As is apparent from the above description, according to the method for photographing inside a cavity according to the present invention, the side of the inside wall surface of the cavity, which can accurately grasp the geological state such as the distribution of geology and the distribution of cracks on the inside wall surface of the cavity. At the same time, the aerial image and the forward-looking image that can visually grasp the inner surface of the cavity in front of the camera and visually understand the geological state such as geological distribution and fracture distribution and the state of spring water, The effect of being able to take a picture is obtained.

According to the in-cavity photographing apparatus of the present invention, the above-mentioned effects can be obtained, and it is not necessary to move the camera in the photographing apparatus, so that a highly reliable photographing apparatus can be provided. Become.

[Brief description of the drawings]

FIG. 1 is a side sectional view of a camera head portion of an image photographing apparatus according to the present invention.

FIG. 2 is a sectional view taken along line XX of the camera head portion.

FIG. 3 is a principle explanatory diagram for explaining a basic principle of the present invention.

FIG. 4 is an example of an image in which a forward-view image and a side-view image obtained by the present imaging method are continuous.

FIG. 5 is a diagram illustrating the principle of developed image processing in the embodiment.

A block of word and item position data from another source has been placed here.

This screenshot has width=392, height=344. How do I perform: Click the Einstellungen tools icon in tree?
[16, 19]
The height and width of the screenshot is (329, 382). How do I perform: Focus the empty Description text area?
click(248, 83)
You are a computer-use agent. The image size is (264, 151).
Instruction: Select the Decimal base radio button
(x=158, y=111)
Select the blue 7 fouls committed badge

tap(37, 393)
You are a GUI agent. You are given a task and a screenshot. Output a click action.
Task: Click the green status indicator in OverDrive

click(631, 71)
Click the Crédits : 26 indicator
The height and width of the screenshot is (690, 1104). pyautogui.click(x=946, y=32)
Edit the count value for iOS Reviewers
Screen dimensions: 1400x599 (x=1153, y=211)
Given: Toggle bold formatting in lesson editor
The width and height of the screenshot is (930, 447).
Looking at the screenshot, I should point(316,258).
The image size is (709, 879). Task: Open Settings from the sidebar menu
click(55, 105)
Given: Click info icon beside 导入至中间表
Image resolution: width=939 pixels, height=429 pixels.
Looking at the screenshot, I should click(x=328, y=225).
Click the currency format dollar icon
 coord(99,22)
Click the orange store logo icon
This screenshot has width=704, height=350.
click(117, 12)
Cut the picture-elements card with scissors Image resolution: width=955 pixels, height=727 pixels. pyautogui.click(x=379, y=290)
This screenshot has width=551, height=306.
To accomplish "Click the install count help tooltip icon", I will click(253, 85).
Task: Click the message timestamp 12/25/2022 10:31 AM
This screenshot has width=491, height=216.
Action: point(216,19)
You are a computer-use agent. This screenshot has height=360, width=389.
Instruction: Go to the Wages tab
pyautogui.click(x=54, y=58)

FIG. 6 is a block diagram showing a configuration of a reproduction device, an image development device, a developed image recording device, an input image monitor, and a developed image monitor of the present invention.

[Explanation of symbols]

 2 ・ ・ ・ Camera 3 ・ ・ ・ Internal mirror 4 ・ ・ ・ Image processing means

──────────────────────────────────────────────────続 き Continued on the front page (72) Inventor Shunichi Kamewada Reaks Co., Ltd. (56) References JP-A-4-161693 (JP, A) Hei 1-90001 (JP, A) (58) Fields investigated (Int. Cl. ⁶ , DB name) G01C 7/00-7/06 E21B 47/00-47/01 G01C 11/00-11/34 G02B 23/24

Claims (2)

(57) [Claims] A bottomless cylindrical inner mirror having a mirror surface formed on an inner surface thereof is disposed in a cavity with its center axis aligned with the optical axis of a camera. A side view image of a wall surface is projected, and the camera is configured to simultaneously shoot a forward view image passing through the inner space of the inner mirror and a side view image reflected on the inner mirror. The method of shooting inside the cavity. 2. A bottomless cylindrical inner mirror having a mirror surface formed on an inner surface, a side view image of a substantially cylindrical inner wall surface of a predetermined width of a cavity reflected on the inner mirror, and an inner space of the inner mirror. A camera disposed so that an optical axis is aligned with a center axis of the internal mirror so as to simultaneously capture a forward-looking image passing through the inside of the cavity.